Potential of metal–fullerene hybrids as strong nanocarriers for cytosine and guanine nucleobases: A detailed DFT study

Abstract

In this article, the adsorption of cytosine and guanine molecules on the surface of Cr-doped C20 fullerene (C19Cr) and Ni-doped C20 fullerene (C19Ni) are studied using first-principles density functional theory (DFT) calculations. In order to thoroughly comprehend the influences of the molecules on the metal-fullerene complexes, the geometric parameters, the binding energies, transferred charges, the magnitude of dipole moments, thermochemical parameters, frontier molecular orbitals, and the global indices of activities are calculated. The results highlighted that the interactions of both cytosine and guanine molecules with metal-fullerene complexes are highly exothermic, suggesting that these molecules might be chemisorbed on their adsorbents. The C19Cr exhibits a better adsorption behavior toward the molecules compared to C19Ni, and cytosine has the higher binding energies with metal-fullerene complexes in comparison with guanine.
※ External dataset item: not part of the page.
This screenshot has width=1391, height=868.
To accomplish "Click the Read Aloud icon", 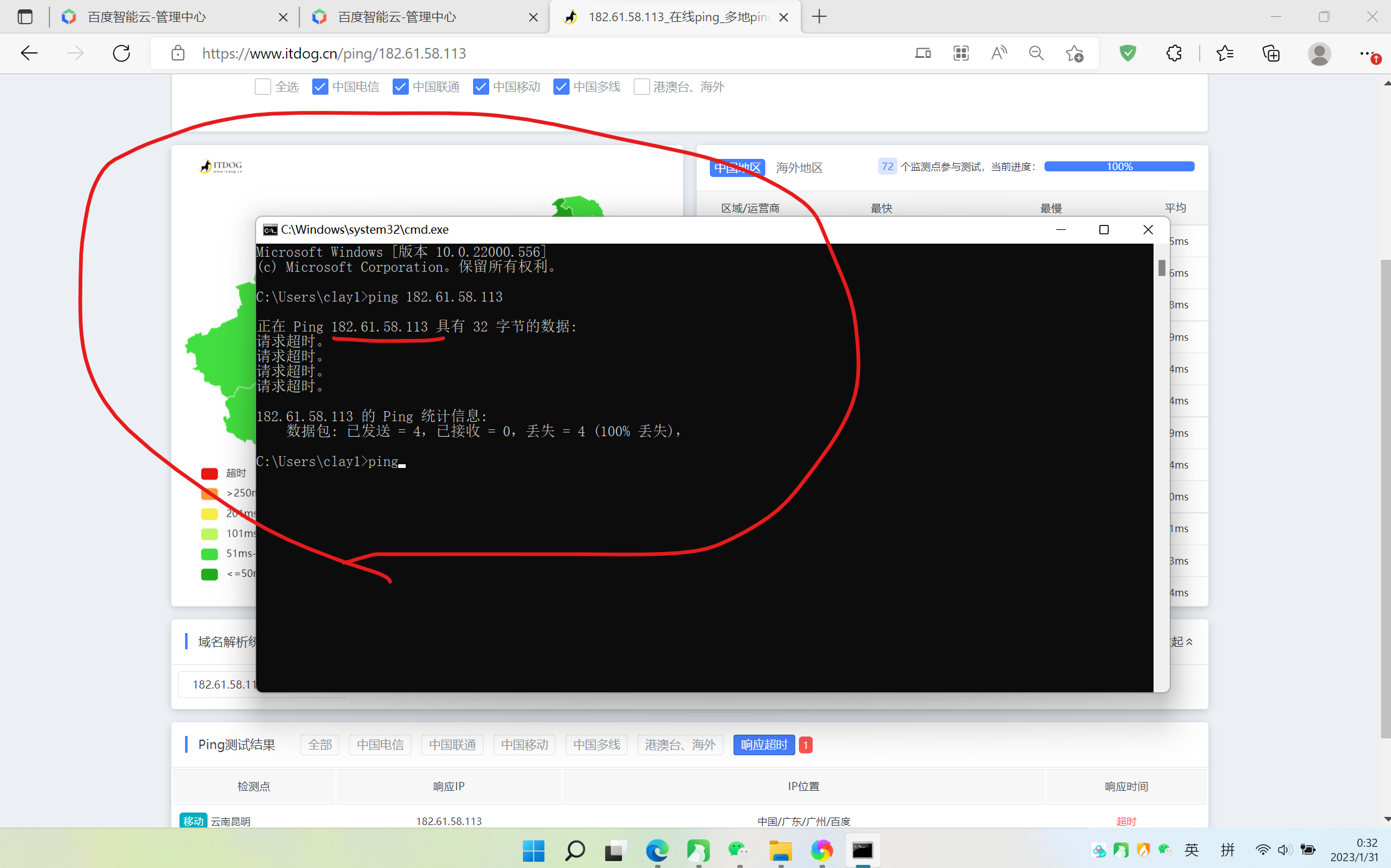I will click(999, 54).
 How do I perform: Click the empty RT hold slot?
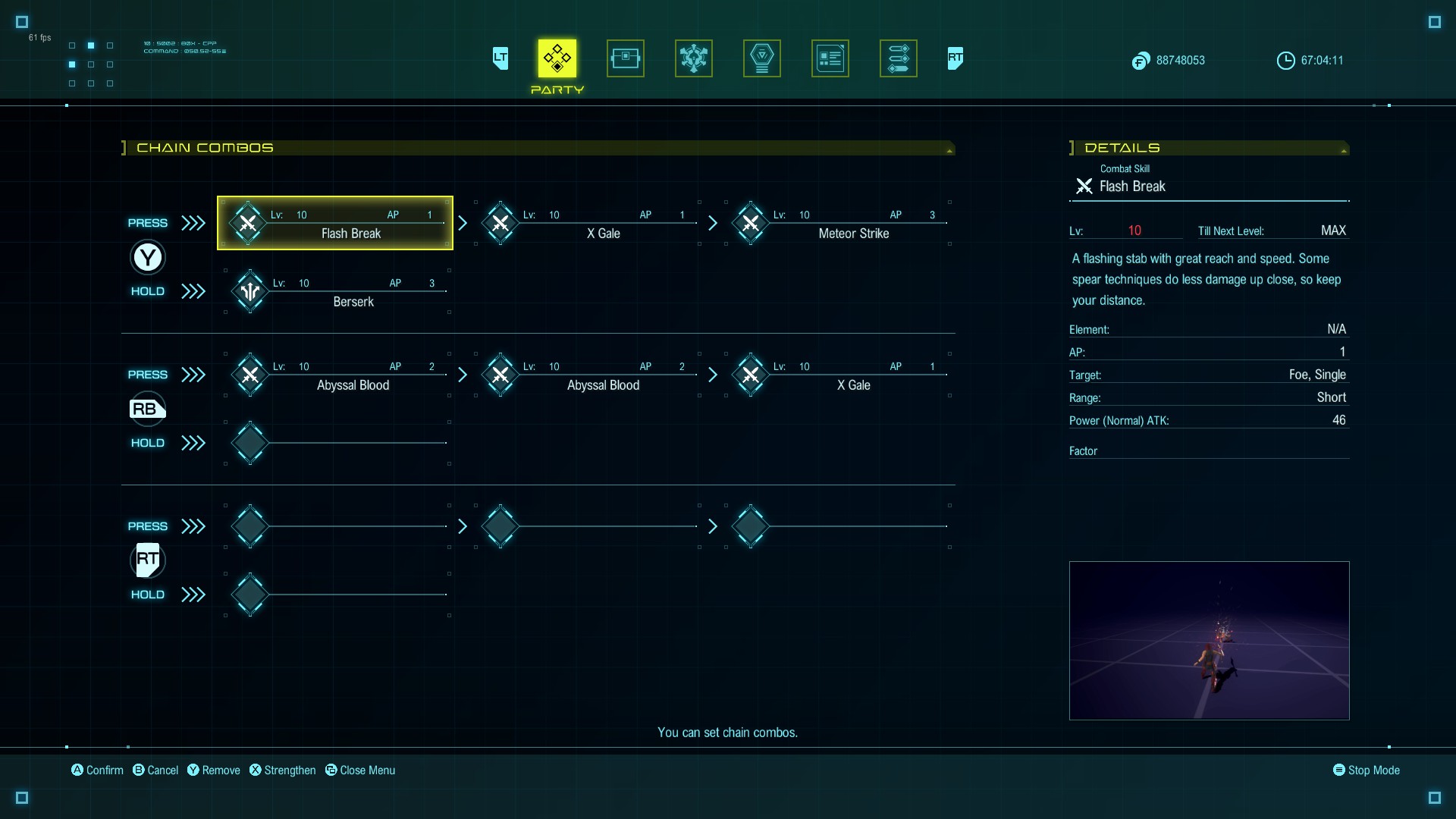pos(337,595)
Further analyses showed that the C19Cr experiences significant changes in its electronic properties upon adsorption of the cytosine molecule. However, the small variations in the electronic properties of C19Ni after complexation with guanine indicate that this complex is not sensitive to the guanine. Furthermore, the results of frontier molecular orbital reveal the strong (moderate) interactions between the C19Cr with the cytosine (guanine) molecule and moderate (weak) interactions between the C19Ni with the cytosine (guanine) molecule. Therefore, the C19Cr and C19Ni have moderate sensitivities to cytosine and guanine molecules. More excitingly, our findings divulge promising potential of the Cr-fullerene complex as a biochemical adsorbent for cytosine.